Pixel coordinate grounding data

======

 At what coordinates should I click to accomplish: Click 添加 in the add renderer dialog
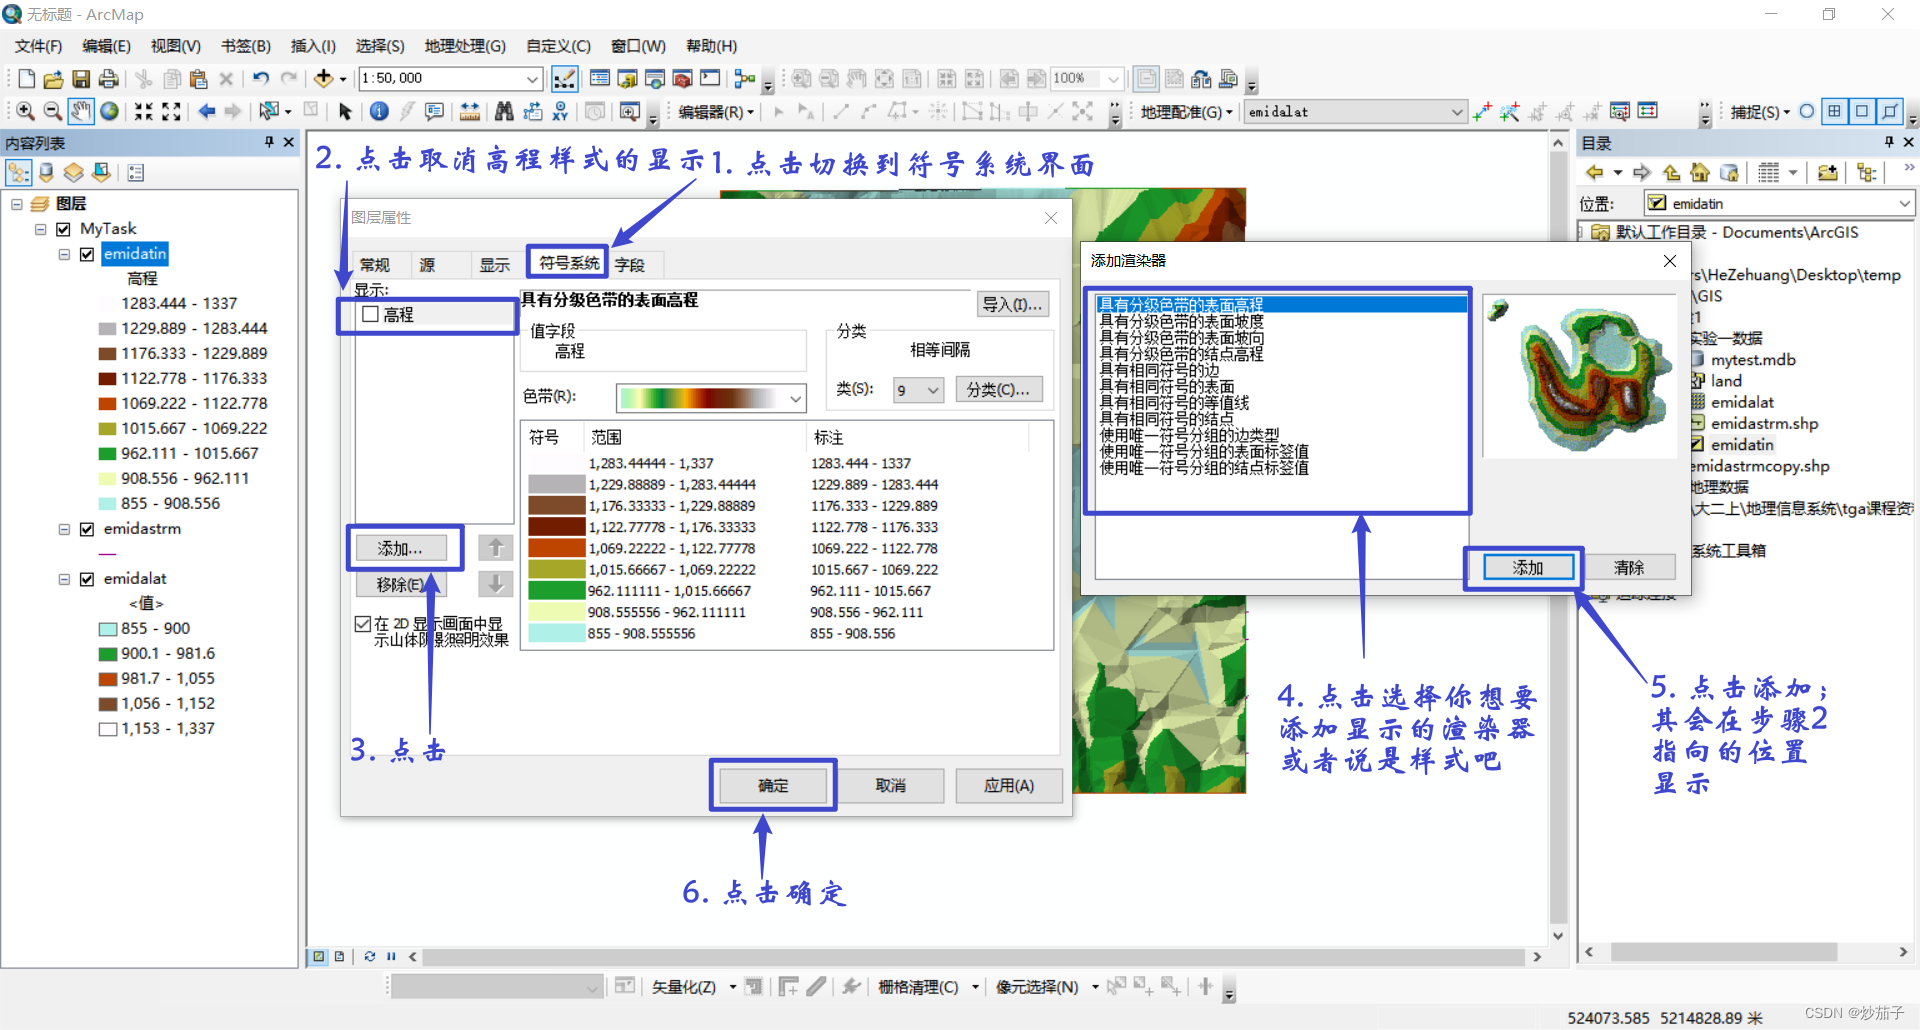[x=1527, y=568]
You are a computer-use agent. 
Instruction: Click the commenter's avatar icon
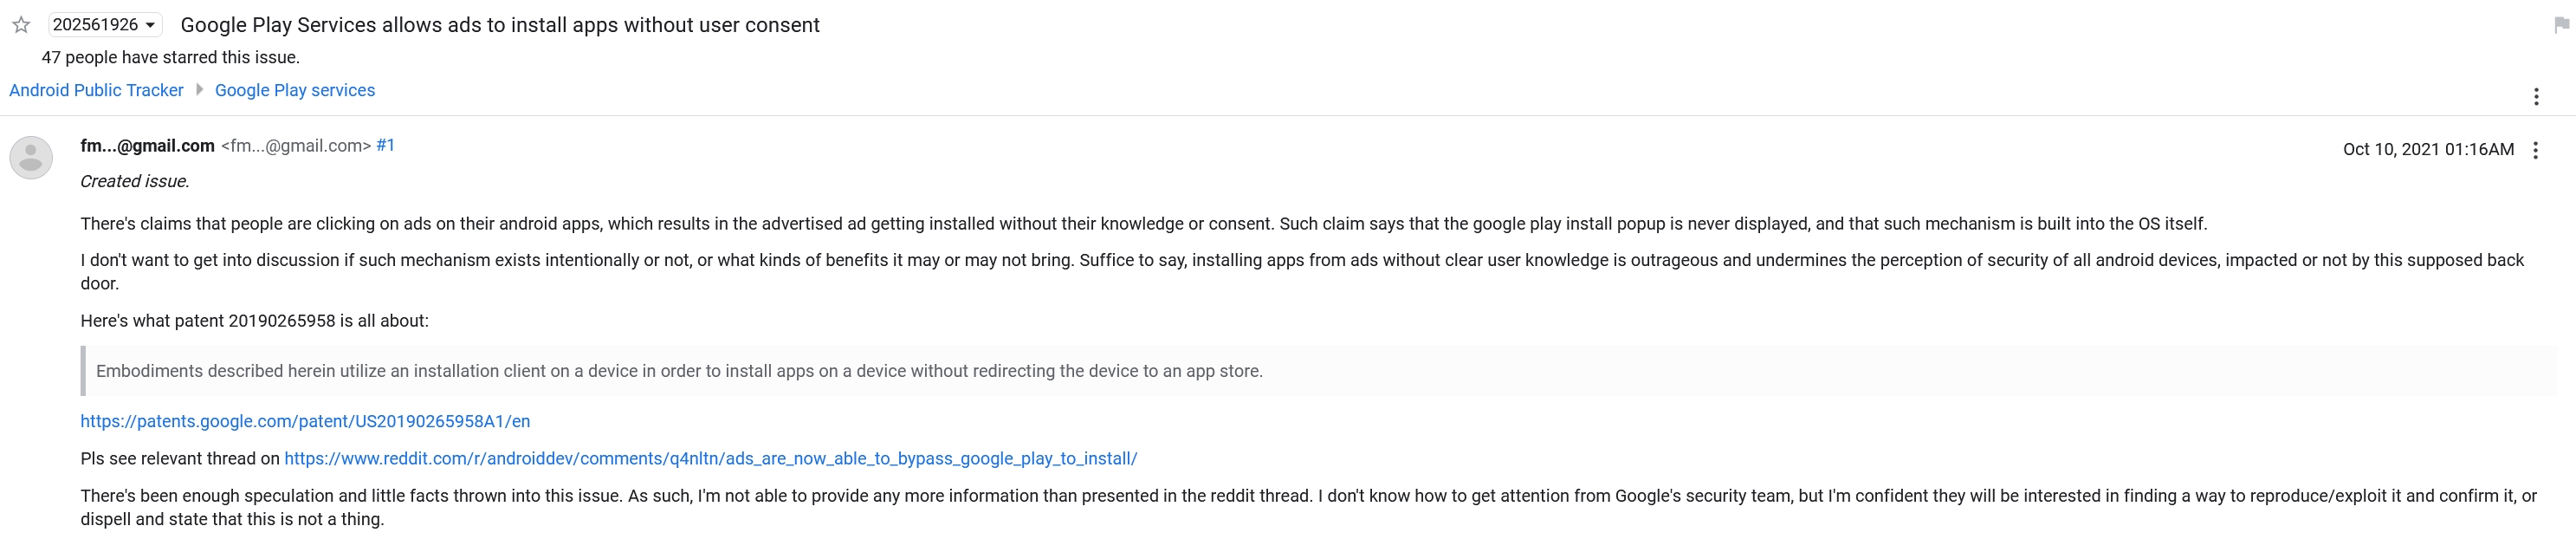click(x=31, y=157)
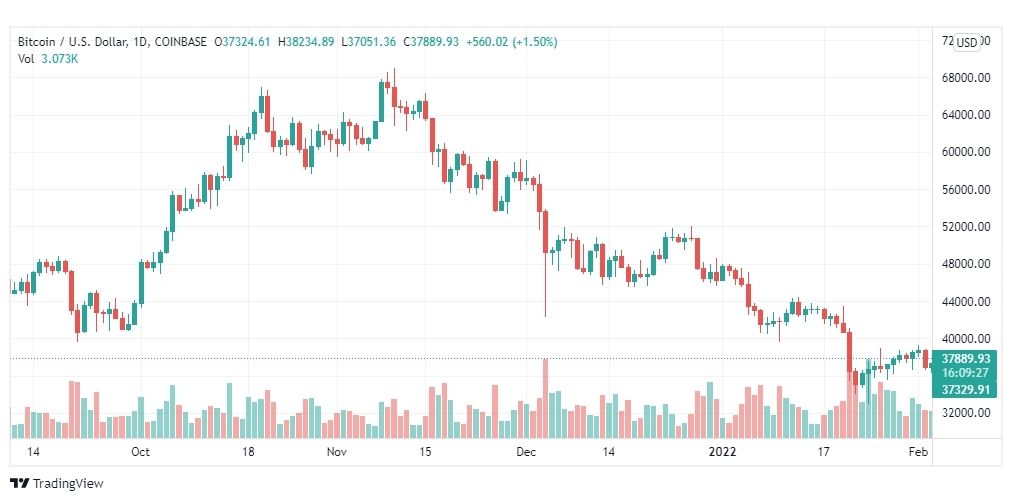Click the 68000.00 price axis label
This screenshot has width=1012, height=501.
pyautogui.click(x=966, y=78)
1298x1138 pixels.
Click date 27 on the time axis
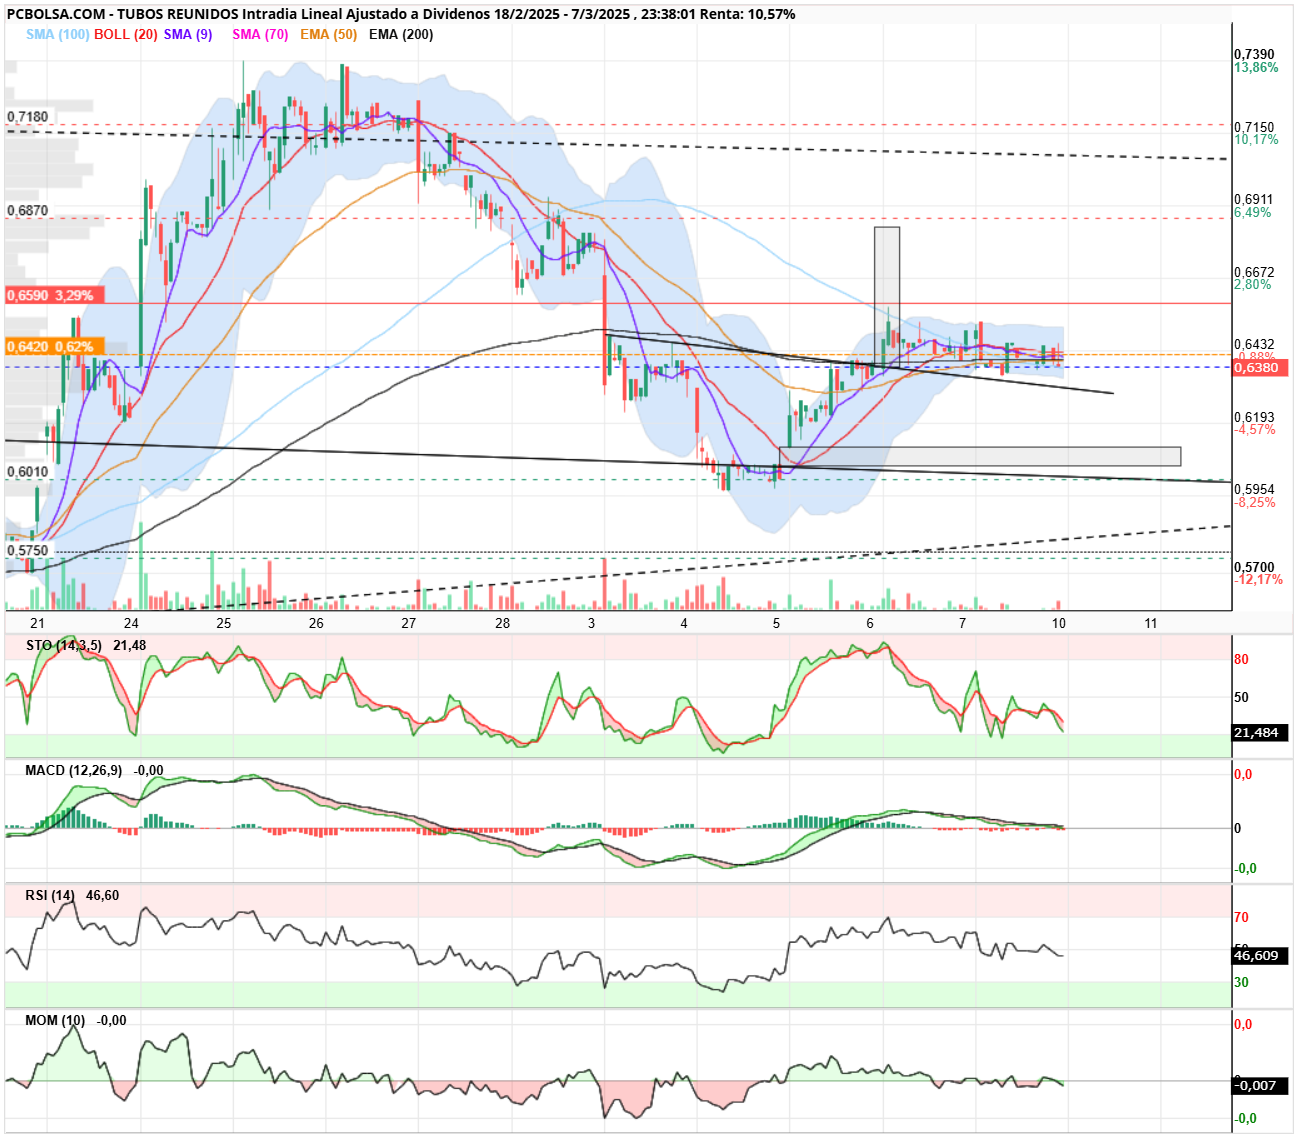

======

Problem details: Beginning with the first line of the entries above, repeat each line word for word until the line with "1298x1138 pixels." has been given too. Omit the pictures.

Response area:
 At what coordinates should I click to accomplish: Click 添加 in the add renderer dialog
[x=1527, y=568]
You are a computer-use agent. 
Instruction: Click the commenter's avatar icon
click(x=31, y=157)
Click the 68000.00 price axis label
This screenshot has width=1012, height=501.
pyautogui.click(x=966, y=78)
1298x1138 pixels.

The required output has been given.